• [DATA SUPPLIED]:
══════════════════════════════

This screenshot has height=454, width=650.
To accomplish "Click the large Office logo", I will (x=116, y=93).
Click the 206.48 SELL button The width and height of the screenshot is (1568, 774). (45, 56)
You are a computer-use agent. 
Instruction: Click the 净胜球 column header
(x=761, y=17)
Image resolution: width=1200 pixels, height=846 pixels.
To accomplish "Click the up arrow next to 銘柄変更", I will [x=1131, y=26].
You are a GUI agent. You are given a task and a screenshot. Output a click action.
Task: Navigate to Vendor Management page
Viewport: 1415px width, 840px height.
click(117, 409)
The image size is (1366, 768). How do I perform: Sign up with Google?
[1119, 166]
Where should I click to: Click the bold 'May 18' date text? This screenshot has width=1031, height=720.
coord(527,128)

══════════════════════════════

• [TASK REQUIREMENTS]:
Exactly as they stand, please print the lines from the first line of the records above down to the line that includes "You are a computer-use agent.", both of those included and no others.

• [WRITTEN RESPONSE]:
This screenshot has height=454, width=650.
To accomplish "Click the large Office logo", I will (x=116, y=93).
Click the 206.48 SELL button The width and height of the screenshot is (1568, 774). (45, 56)
You are a computer-use agent. 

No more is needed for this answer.